#### Source extract ####

It’s been striking just how many footballers from the English Premier League we spotted playing in this summer’s UEFA Euro competition. Among Spain’s champions celebrating yesterday were Player of the Tournament Man City’s Rodri, Chelsea’s Marc Cucurella, and Arsenal goalkeeper David Raya. The astonishing numbers of prem players in the tournament are a testament to the development of the global transfer markets plus just how successful the Premier League is.
According to the Premier League, a total of 104 players currently gracing the league represented their nations in the tournament in Germany. The England squad obviously had the most Premier League players. All but two of Gareth Southgate's squad are on the 2024/25 books of Premier League clubs. Portugal and Denmark were next: each with 11 Premier League players, followed by Belgium, with 10. Only three of the 24 competing nations had no Premier League footballers in their squads.
Premier League champions Manchester City had the most footballers in the tournament: 14 representing seven different nations. Arsenal came a close second with 11 players in nine squads. There was only one 2024/25 Premier League team with nobody playing in the Euros, and that is newly promoted Ipswich Town.
Football immigration trends
The International Centre for Sports Studies Football Observatory follows the global mobility of footballers, providing a fascinating current snapshot of the latest footballer immigration trends.
The Football Observatory found that immigrant footballers played 63.05 per cent of all footballing minutes this season in England’s Premier League. Surveying 135 elite football leagues around the world, there were only four leagues where expat players played a bigger role - three in the Mediterranean, followed by another in Great Britain.
Among the top leagues with the most football immigration, immigrant footballers accounted for 78.33 per cent of minutes played in the Cyprus First Division; 71.11 per cent of football played in Turkey’s Süper Lig, 70.56 per cent of play in Greece’s Super Lig 1 and 65.89 per cent in the Scottish Premiership.
Expat players played just 43.42 per cent of football in the Netherlands Eredivisie and account for 39.1 per cent of minutes played in La Liga in Spain, incidentally, which is around the average amount for the football leagues studied.
The country with least immigrants playing topflight football was yesterday’s Copa America finalist Colombia (11 per cent). Argentina who won the cup for the sixteenth time is the fourth lowest with just 13.75 per cent of play in its Primera División by immigrant footballers. Ukraine, understandably, had the lowest immigrant contribution in Europe (13.37 per cent of football played in its top league).

####

▶ _Exercises_:
**A.** In the article on Premier League footballers at the Euros, which 2024/25 Premier League team had nobody playing in the tournament?
**B.** Reproduce the passage of the article on Premier League footballers at the Euros starting with "According to the" and going on through "in their squads.".
**C.** Carry on the article about Premier League footballers at the Euros from the point where it stops.

#### Exercise data ####

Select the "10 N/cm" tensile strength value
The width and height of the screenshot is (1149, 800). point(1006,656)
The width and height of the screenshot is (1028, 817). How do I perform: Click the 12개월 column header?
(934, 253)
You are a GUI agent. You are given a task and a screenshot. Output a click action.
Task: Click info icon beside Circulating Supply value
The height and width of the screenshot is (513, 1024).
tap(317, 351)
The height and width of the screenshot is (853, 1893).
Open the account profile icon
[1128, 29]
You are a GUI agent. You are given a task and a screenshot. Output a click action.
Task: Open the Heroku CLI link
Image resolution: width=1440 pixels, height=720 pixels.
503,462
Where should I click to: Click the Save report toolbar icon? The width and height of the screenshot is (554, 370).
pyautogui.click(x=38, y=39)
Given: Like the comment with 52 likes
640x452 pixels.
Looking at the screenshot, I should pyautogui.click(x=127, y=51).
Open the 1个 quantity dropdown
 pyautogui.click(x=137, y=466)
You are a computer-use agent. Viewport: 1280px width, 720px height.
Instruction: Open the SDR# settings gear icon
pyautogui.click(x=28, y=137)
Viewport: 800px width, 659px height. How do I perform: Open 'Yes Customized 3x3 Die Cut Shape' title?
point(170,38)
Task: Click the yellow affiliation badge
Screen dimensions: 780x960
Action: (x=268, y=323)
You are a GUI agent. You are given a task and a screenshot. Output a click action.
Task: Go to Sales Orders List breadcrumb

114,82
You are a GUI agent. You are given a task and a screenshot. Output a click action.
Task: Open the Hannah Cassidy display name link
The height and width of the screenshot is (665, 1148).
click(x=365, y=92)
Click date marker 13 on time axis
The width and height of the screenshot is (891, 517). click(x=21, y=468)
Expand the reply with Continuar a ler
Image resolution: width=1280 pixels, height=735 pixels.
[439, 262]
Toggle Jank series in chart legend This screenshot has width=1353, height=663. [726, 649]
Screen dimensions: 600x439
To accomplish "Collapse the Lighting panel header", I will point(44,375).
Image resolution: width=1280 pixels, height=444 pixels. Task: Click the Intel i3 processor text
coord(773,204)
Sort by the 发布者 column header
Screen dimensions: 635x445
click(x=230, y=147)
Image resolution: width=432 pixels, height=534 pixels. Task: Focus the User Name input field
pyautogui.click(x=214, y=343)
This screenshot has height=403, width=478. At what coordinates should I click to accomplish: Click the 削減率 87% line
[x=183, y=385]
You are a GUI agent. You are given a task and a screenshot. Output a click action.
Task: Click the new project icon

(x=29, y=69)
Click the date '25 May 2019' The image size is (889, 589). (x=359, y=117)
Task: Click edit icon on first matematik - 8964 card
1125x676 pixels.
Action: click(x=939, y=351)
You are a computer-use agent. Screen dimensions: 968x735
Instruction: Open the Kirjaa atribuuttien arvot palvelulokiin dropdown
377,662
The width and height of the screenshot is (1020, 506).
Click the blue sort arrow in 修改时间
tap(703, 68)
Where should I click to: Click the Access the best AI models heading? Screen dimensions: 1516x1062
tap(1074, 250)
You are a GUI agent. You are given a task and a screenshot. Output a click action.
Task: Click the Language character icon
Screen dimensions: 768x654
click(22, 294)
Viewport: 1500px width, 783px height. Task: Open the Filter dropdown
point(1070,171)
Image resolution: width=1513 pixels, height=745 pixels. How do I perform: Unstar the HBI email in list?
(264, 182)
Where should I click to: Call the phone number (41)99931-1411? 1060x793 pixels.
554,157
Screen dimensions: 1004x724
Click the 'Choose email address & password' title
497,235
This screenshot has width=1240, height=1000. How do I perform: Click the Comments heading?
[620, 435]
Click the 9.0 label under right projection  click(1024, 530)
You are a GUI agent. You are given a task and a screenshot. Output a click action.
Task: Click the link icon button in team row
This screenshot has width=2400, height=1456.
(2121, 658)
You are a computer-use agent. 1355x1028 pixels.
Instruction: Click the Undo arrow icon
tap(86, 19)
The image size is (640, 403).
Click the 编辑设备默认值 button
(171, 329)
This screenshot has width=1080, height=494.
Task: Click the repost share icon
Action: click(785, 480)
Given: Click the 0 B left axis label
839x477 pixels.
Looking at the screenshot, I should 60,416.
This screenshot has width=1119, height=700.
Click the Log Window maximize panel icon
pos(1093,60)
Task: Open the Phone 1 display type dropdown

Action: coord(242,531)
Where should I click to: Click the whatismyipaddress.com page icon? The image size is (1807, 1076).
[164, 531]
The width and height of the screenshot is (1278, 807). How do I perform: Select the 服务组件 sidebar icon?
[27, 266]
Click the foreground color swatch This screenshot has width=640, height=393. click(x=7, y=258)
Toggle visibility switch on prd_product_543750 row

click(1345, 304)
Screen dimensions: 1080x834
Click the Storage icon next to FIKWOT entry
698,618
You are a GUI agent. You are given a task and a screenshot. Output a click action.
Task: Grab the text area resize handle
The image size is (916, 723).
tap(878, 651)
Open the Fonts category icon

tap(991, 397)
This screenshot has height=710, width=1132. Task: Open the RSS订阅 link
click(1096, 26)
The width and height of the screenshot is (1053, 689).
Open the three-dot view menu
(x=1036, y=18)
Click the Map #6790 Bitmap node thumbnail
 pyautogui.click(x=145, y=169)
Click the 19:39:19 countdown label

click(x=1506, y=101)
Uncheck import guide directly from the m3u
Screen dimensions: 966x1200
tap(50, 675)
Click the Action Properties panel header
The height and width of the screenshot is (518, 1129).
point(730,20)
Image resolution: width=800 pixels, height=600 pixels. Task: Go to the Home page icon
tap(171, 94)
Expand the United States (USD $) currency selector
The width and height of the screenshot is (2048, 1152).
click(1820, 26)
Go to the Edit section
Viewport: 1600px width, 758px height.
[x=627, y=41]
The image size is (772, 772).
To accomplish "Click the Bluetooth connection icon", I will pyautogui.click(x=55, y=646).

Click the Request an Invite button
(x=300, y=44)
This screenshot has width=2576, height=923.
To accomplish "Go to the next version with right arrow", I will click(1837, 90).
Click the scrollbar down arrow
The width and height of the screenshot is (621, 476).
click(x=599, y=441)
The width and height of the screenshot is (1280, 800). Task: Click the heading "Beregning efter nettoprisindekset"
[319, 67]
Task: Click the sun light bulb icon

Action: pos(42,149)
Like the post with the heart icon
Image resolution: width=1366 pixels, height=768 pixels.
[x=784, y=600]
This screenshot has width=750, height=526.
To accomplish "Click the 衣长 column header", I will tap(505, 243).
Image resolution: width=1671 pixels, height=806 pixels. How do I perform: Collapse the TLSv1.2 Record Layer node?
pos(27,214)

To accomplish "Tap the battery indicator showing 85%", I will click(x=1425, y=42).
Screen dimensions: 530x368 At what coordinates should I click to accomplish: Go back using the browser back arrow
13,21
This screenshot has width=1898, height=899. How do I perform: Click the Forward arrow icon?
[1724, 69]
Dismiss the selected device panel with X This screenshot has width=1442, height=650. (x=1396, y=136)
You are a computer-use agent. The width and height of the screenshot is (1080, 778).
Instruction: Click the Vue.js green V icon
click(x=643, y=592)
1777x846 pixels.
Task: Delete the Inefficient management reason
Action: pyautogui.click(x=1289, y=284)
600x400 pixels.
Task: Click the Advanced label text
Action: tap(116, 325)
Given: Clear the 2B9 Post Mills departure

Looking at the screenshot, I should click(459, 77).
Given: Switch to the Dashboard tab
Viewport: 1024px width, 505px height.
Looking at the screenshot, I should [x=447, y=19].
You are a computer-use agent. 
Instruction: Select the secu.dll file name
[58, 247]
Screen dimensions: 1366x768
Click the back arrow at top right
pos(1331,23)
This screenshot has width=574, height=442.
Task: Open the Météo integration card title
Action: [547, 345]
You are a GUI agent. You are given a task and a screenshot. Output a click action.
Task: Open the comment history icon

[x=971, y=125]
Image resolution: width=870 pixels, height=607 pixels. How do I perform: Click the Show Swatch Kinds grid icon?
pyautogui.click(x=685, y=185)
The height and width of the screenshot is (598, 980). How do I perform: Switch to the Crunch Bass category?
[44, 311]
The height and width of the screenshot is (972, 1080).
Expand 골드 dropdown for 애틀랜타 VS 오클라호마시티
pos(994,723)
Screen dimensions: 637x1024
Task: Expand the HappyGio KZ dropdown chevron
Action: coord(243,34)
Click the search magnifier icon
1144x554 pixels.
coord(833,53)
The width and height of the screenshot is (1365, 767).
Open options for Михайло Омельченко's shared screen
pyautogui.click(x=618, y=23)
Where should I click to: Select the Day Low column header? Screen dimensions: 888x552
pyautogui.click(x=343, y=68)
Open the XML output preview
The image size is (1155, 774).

####

▶ _Outputs for the tasks_:
**A.** Newly promoted Ipswich Town.

**B.**
According to the Premier League, a total of 104 players currently gracing the league represented their nations in the tournament in Germany. The England squad obviously had the most Premier League players. All but two of Gareth Southgate's squad are on the 2024/25 books of Premier League clubs. Portugal and Denmark were next: each with 11 Premier League players, followed by Belgium, with 10. Only three of the 24 competing nations had no Premier League footballers in their squads.

**C.**
The big football exporters
There were three top nations which together accounted for over 22.4 per cent of footballer exports last season. 1,338 players emigrated from five-times World Cup champions Brazil, followed by the last two World Cup winners: 1,091 from France and 995 players from Argentina. This, the Football Observatory insists is a testament to the established football development systems in these countries, as well as growing international transfer networks.
The greatest increase in footballer emigration from May 2020 to May 2024 occurred in the winners of the last two World Cups: 274 more players from France and an increase of 220 footballers leaving Argentina. England came third, with 586 players now expats in other countries – up 141 from 445 in 2020. This is a great sign of the growing strength of talent development and the transfer business in the UK.
The migration behind Euro success
As in every recent tournament you may have seen viral memes of how small England’s current UEFA Euro 24 squad would look without immigration. The same can be said for many of the other national teams too. Immigration has enriched the Premier League unfathomably. Despite the pandemic, despite Brexit’s end to free movement between the UK and Europe making it harder to source players under the age of 18, the Premier League continues to break transfer records and attract the best footballing talent from around the world.
According to Transfermarkt, the Premier League is by far the biggest soccer stage in the world, commanding a £9.71 billion market value from its 20 clubs, with the next most valuable, Spain’s La Liga worth £4.2 billion.
What any of this tells us about the path to the Euro final, I’m not sure. You will have drawn your own conclusions about how tough or easy England and Spain’s routes to the final were. But one thing is for sure, without the global mobility of footballers adding to the experience and coaching players are exposed to they would have been a lot more difficult.